WSJ downloads failing because of anti-scraping mechanism

thisisparker / xword-dl

⬛⬜⬛ Command line tool to scrape crosswords from online solvers and save them as .puz files ⬛⬜⬛

MIT License

149 stars 32 forks source link

WSJ downloads failing because of anti-scraping mechanism #178

Open thisisparker opened 10 months ago

thisisparker commented 10 months ago

WSJ is returning 401/403 errors to requests from requests, including xword-dl. My guess is that this is in response to traffic patterns they're seeing and they will turn it off again in due course, but that's a waiting game.

In the meantime, the error message should probably differentiate between this kind of connection error and a parsing error (which is what everything sounds like now).

thisisparker commented 10 months ago

Looking into it: this appears to be operated by a company called Datadome and they're setting and checking a cookie called datadome with a long token value. Theoretically we could provide that value with requests similar to an auth token, but I'd rather not have to do that. Still hoping this is temporary!

thisisparker commented 9 months ago

Maybe fixed this with #183, though I'm not thrilled with maintaining a list of random cookies that are required for each site and I don't know how long datadome cookies last anyway. Leaving open for now :roll_eyes:

thisisparker commented 9 months ago

Unsurprisingly, datadome tokens turn out to be very short-lived—on the order of hours, I guess? Maybe back to the drawing board here.
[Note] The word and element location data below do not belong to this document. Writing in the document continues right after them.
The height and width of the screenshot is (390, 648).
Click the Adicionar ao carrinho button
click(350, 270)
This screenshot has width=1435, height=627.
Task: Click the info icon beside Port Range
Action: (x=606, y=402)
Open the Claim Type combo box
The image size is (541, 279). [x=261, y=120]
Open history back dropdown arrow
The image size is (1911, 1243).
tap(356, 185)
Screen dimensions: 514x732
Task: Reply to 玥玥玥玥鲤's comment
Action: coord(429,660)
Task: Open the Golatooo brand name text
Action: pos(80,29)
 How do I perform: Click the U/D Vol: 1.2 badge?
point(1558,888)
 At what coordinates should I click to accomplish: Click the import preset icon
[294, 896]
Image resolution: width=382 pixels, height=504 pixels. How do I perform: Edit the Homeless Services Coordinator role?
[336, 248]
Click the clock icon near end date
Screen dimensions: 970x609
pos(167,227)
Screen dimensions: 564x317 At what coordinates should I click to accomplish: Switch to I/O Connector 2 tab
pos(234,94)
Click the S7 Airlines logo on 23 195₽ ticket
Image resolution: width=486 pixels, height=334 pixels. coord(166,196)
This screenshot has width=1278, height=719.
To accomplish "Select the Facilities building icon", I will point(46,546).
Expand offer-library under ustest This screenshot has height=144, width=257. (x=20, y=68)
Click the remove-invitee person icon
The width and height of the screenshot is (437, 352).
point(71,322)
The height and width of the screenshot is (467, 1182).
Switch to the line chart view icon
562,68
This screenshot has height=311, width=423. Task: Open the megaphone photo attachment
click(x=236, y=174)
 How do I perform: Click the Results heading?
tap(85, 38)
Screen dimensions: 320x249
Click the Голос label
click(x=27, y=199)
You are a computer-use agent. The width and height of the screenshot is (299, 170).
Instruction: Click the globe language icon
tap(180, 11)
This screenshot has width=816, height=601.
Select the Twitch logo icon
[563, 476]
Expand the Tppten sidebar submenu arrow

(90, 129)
crosswordnexus commented 4 months ago

You don't want to just pull from Martin Herbach's site? http://herbach.dnsalias.com/wsj/wsj240720.puz

thisisparker commented 4 months ago

Nope, not in xword-dl itself. Obviously that's a good option for end users who want it, but I've made the design decision that this tool only uses first-party sources and does its own scraping and parsing.